The Tyrones are the family O’Neill portrayed in A Long Day’s Journey into Night, who were also based on his own family. Older brother Jim was based on O’Neill’s own older brother, who died of alcohol poisoning.O’Neill’s 1947 play, set in 1923, was his last.
James Tyrone, Jr. (Andrew May) is an actor and generally absentee landlord who drinks in the local pub with Phil Hogan (Dan Daily), a bruiser and bully (who we quickly suss out is not really either one). Phil’s daugher Josie (Kim Martin-Cotton), a fabulous, strong giantess, boasts of her sexual conquests and takes no lip from anyone.
In the first scene we see her help a pious younger brother Mike (Sean McNall) escape work on the farm, then threaten her own dad with a club. She’s a redhead with a temper; after knocking her brother down she protests “it was only a love tap.”
It’s fun to realize that Dad, though not in on it, is really delighted to be rid of the bible-quoting youngster, and adores his tough auld daughter. He’s not fooled by her bluster, and knows she’s secretly sweet on the landlord, a Broadway waster who’s secretly sweet on her, too.
|Kim Martin-Cotton and Dan Daily (Jacob J. Goldberg)|
The Hogans’ wealthy neighbor, T. Stedman Harder (Kern McFadden), is an English snob, which leads to a delightful comic scene where the Hogans tease him mercilessly.
When he complains about Hogan tearing a whole in the fence by his ice pond for his pigs, Phil complains right back that Harder’s luring his pigs to the pond. There’s even a little jig.
But there’s economic tension lurking as the Hogans, who are tenant farmers renting for 20 years, fear that the temptation to sell the land to Harder will be too great.
This is the only thing that could cause Josie to agree to tricking James into a shotgun marriage.

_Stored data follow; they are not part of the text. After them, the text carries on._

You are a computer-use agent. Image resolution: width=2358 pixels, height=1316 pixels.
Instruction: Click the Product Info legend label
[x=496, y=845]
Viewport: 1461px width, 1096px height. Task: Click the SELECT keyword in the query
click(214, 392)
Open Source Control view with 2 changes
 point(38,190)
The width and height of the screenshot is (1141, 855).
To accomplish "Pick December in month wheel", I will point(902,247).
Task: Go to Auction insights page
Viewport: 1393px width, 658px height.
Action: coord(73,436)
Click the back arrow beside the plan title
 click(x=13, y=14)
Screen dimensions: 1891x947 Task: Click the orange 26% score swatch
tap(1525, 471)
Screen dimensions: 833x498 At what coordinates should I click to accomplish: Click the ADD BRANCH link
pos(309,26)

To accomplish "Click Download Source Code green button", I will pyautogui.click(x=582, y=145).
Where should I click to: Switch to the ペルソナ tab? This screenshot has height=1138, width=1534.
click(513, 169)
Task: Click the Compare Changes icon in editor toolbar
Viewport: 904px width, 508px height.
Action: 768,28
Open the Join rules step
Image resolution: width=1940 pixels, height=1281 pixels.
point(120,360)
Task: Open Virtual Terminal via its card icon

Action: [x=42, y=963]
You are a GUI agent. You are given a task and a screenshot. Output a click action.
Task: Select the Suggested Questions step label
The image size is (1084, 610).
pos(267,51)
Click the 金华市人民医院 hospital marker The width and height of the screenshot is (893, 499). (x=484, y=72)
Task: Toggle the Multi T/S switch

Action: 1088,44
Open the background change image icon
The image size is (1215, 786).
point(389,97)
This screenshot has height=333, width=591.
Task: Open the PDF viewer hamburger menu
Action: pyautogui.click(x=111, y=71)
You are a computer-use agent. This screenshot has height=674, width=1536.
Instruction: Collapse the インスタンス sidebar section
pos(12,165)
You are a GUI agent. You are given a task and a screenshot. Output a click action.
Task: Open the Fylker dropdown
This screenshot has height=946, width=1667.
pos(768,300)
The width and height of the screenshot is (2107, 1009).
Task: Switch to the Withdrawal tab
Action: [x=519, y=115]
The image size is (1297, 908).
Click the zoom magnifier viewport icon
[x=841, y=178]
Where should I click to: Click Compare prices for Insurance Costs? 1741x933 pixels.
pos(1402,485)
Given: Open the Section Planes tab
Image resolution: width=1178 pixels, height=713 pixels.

Nothing is quite what it seems.
Josie’s decadence, we learn, is a pose – but Jim’s decline is all too real.
In a quietly exalted monologue, Josie tells the shattered Jim,
“It isn’t drunken laughter in a speakeasy you want at all, but the sound of yourself crying your heart’s repentance against her breast.”
And the lyric observations, tinged with despair and faith, are at the heart of the play.
Kim Martin-Cotton takes Josie at a pitch of fun; she’s loud, raucous and at the same time, shy-of her true self. She’s a big girl, a little too pretty for the role, maybe, plausibly insecure.
Her vitality’s palpable.
Dan Daily as her father fills each moment with organic warmth. He’s impossible, irritating, delightful.
You’d buy him a pint just to hear him talk. As Jim Tyrone, Jr., Kevin May exudes a disheveled, lost little boy air. He’s not as handsome as a Gabriel Byrne or Kevin Spacey (both of whom have done the role), but you can see his appeal to Josie. May holds nothing back from Jim’s pretentions.
He’s not a doomed man with “a touch of the poet” but a man who’s poisoned himself literally and figuratively, and his awareness of his ridiculousness makes him lovable.
McNall makes little brother Mike almost too appealing.
McFadden’s Harder is an absurd prig. At times the energy dips a little low, perhaps.
A Moon for the Misbegotten, presented by the Pearl Theatre Company, runs through April 15 at City Center Stage II, 131 West 55th St. bet. 6th and 7th Avenue. Tickets at 212-581-1212 or www.NyCityCenter.org.